Memo to Justice Kennedy et al

U.S. Supreme Court building.

U.S. Supreme Court building. (Photo credit: Wikipedia)

Even peace may be purchased at too high a price.
First, apologies to my readers for reversing my previously stated intention not to share political opinions. I have a hard enough time writing conflict for my characters, and opening myself to the possibility of attack by those who will not agree with me is the stuff of my personal nightmares. I don’t plan to indulge in other political rants, but the Supreme Court’s decision to allow strip searches for people arrested even for minor crimes really, really, really hit a nerve.

The issue was whether a jail’s blanket policy of strip searches for all suspects arrested is constitutional. Justices Kennedy, Scalia, Roberts, Alito, and Thomas must believe that public safety always trumps personal privacy. Justice Breyer filed a dissenting opinion, joined by Ginsburg, Sotomayor, and Kagan, that strip searches improperly “subject those arrested for minor offenses to serious invasions of their personal privacy.”

Okay, boys (the five Justices who voted in the majority were male) here are a few thoughts from a citizen. You know, one of the people you just said it’s okay to strip search without reasonable cause even if I’m arrested for a minor offense and am not under observation for criminal activity.

First, I am not anti-cop. Most law enforcement personnel are decent men and women whose goal is to make it to end of their shift alive. Too many of them don’t. In arrests involving drugs, weapons, or someone who is suspected of major crimes, strip searches on incarceration make sense. My problem is that the majority opinion in this case removes an important protection against unreasonable searches from those of us who habitually uphold the law.

Nor am I anti-nudity.
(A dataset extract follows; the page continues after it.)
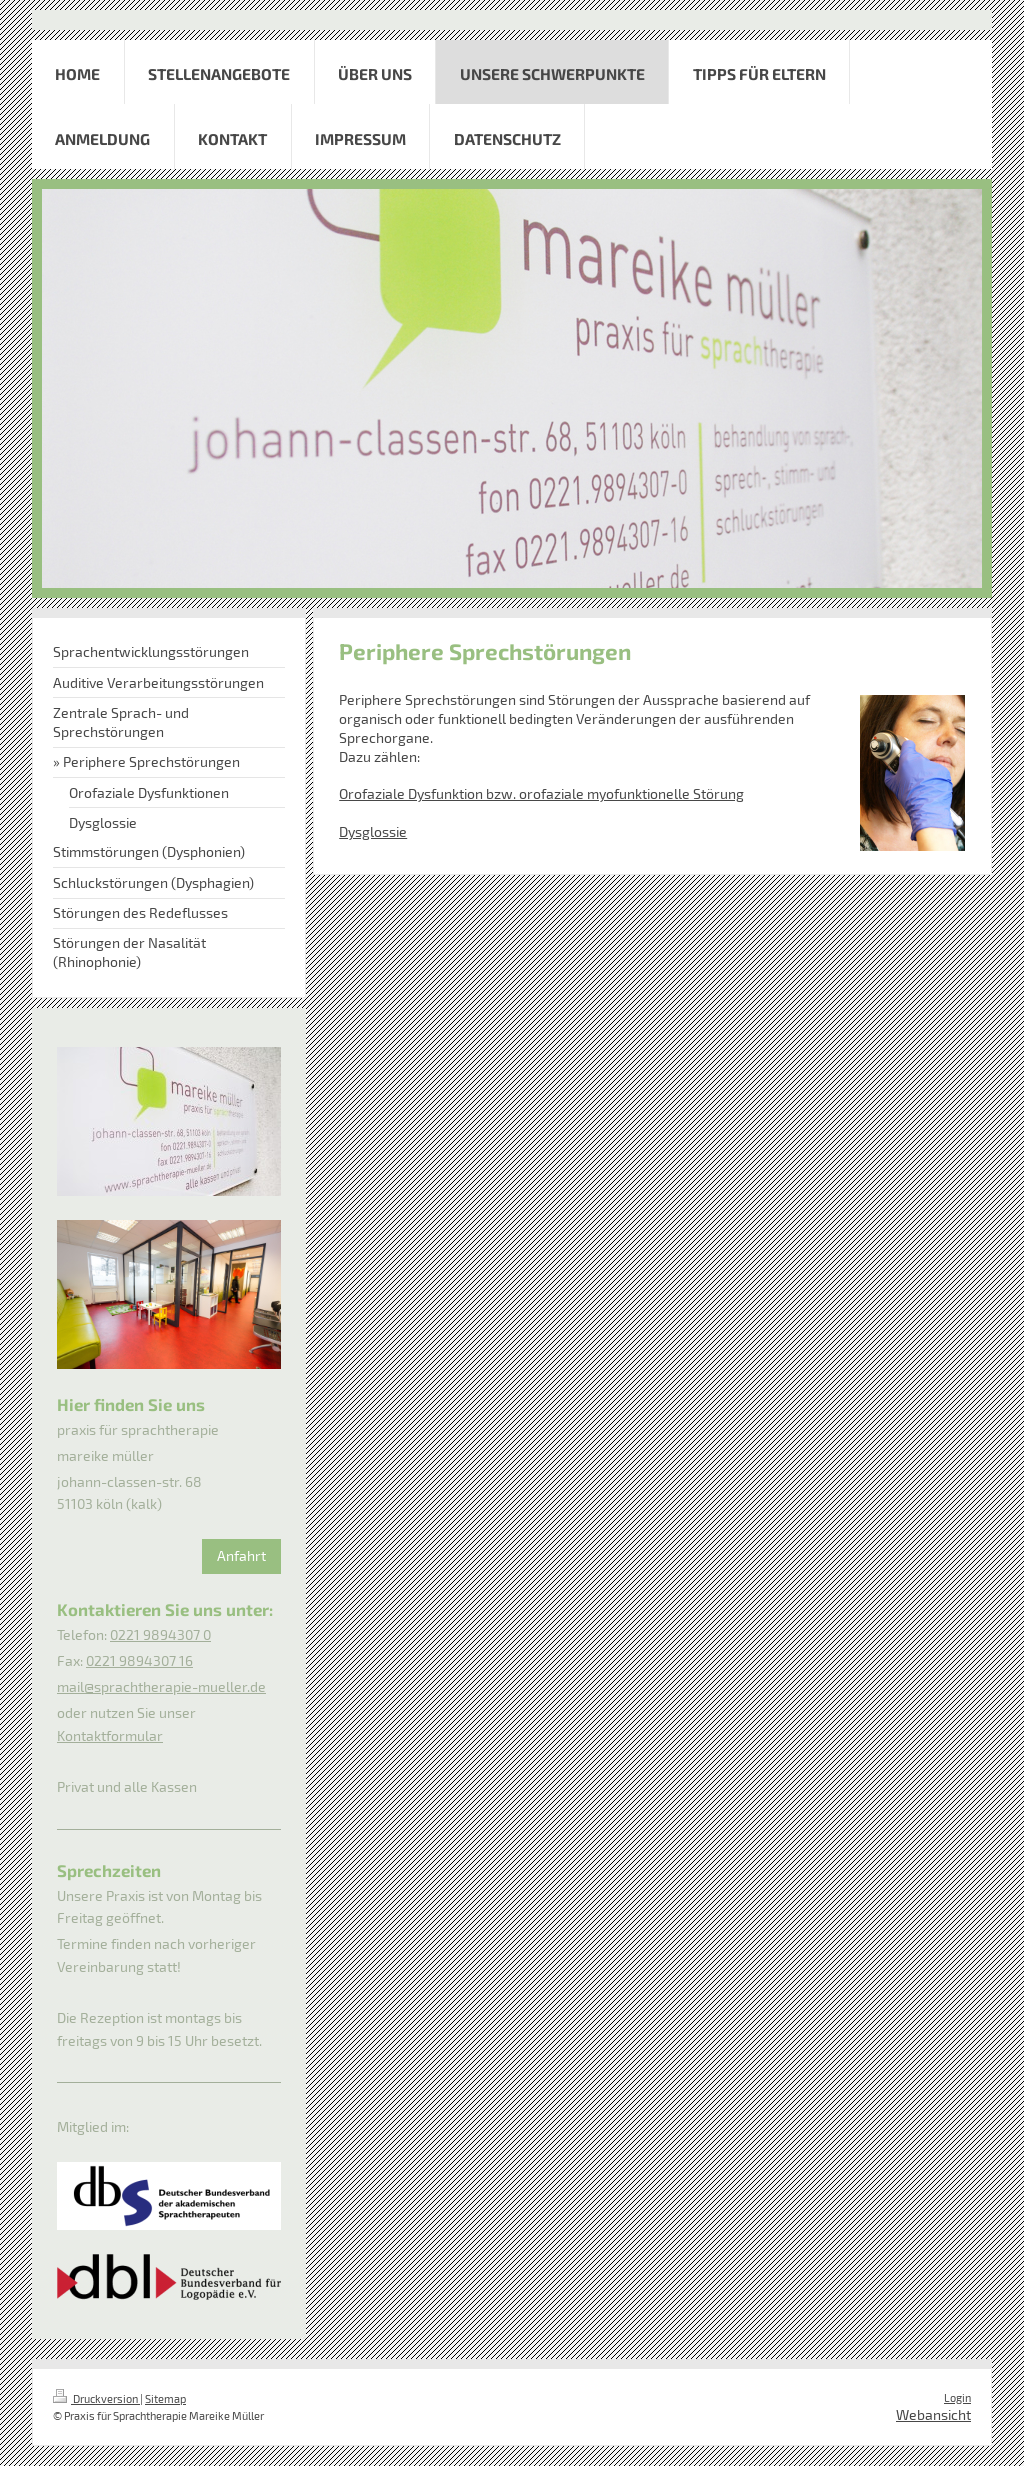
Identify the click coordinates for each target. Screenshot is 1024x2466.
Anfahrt (241, 1555)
I write highly sensual romances. My characters get naked. The point is, they get naked when they want to, unless they are being threatened by the bad guy. Rape in main-stream romance went out years ago, because like in real life, a good romance heroine knows when she’s being abused.

The choice to remove clothes is highly personal. When that choice is taken away and one is forced to strip, it is humiliating and degrading. In fact, before your collective brain fart on Monday, forcing someone to take their clothes off was considered a form of sexual harassment. Now, it it’s what? Our tax dollars at work?
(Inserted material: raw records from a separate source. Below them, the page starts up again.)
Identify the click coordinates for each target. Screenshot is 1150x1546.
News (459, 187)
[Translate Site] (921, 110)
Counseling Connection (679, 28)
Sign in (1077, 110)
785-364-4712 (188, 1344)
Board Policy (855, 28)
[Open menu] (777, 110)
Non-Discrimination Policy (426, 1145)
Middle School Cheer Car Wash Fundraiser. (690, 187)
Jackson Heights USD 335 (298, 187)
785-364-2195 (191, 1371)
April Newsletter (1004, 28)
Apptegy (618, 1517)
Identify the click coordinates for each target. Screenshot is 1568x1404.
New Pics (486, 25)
I am decidedly anti-people-touching-or-looking-at-me-without-my-permission. I’ve been this way ever since my 8th grade science teacher pinched my ass in front of the entire class. Everyone else thought this was hysterically funny, but my first impulse (regrettably, one I didn’t give in to) was to break the jerk’s pointer across his face. Let’s just say I’m still mad.

The TSA’s policy of public gropage in the name of security is bad enough. It seriously squicks me out six ways from Sunday. I am going to have to fly somewhere eventually, but I dread strangers touching zones that should be reserved for my husband in the privacy of our home. I’d rather go through the pornoscanner. Or even strip down to my skivvies in line if it will keep people I don’t know from handling body  parts about which I am highly territorial.
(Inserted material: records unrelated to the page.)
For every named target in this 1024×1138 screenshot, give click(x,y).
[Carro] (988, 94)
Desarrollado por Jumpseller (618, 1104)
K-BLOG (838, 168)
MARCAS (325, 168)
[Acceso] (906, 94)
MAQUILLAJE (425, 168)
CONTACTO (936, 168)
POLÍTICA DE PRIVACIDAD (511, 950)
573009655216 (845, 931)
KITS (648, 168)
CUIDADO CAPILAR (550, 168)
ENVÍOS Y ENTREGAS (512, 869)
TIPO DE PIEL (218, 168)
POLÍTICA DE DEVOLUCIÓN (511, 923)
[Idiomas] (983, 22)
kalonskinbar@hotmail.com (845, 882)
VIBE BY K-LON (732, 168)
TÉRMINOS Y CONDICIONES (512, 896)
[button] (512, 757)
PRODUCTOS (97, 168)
It’s not that I’d feel any less humiliated, it’s simply a matter of which revolting experience gave me more control in the long run. Being forced to strip by someone carrying a weapon, even another female, makes my blood run cold. In the ‘someone is going to pay for this’ way. And that would be unfair to both parties in this scenario. I shouldn’t be forced to remove my clothes for something as trivial as a bench warrant or unpaid fine, and she shouldn’t have to force me to do so.

What’s next? Are we going to change the national anthem from ‘The Star-Spangled Banner’ to ‘Bow chika bow bow’? Come on, Kennedy & Co. You are all judicial scholars and you can do better. The decision you handed down Monday is wrong, just as Dred Scott v. Sandford and Plessy v. Ferguson were wrong.  Man up and fix it.

They who can give up essential liberty to obtain a little temporary safety deserve neither liberty nor safety.
Benjamin Franklin

2 Comments

Filed under Citizenship

2 responses to “Memo to Justice Kennedy et al

  1. Mary Wolff

    We live in a world where reality and fantasy are blurred, the threshold sometimes involves the promise of 20 virgins, released with explosives in shoes, strapped in fake blubber around one’s waist, or stashed in a wazoo. Is it any wonder that the police fear a deadly attack by a jaywalker, parking ticket collector, or shoplifter? The nightly news is full of graphic films where one person took out half a market full of people.

    The problem is that we live in the United States of America and should have protection under the law. Citizens rights are crumbling, along with our government services. The danger in degrading laws is the temptation for lawmen to abuse them.

    If you don’t speak out about this, no one else will.

    • Thanks for visiting, Mary. You make a good point, and it’s hard to distinguish between fears and reality. But better to scrutinize our fears and act accordingly than try to take a ‘one size fits all’ approach that eliminates initiative and logical thought.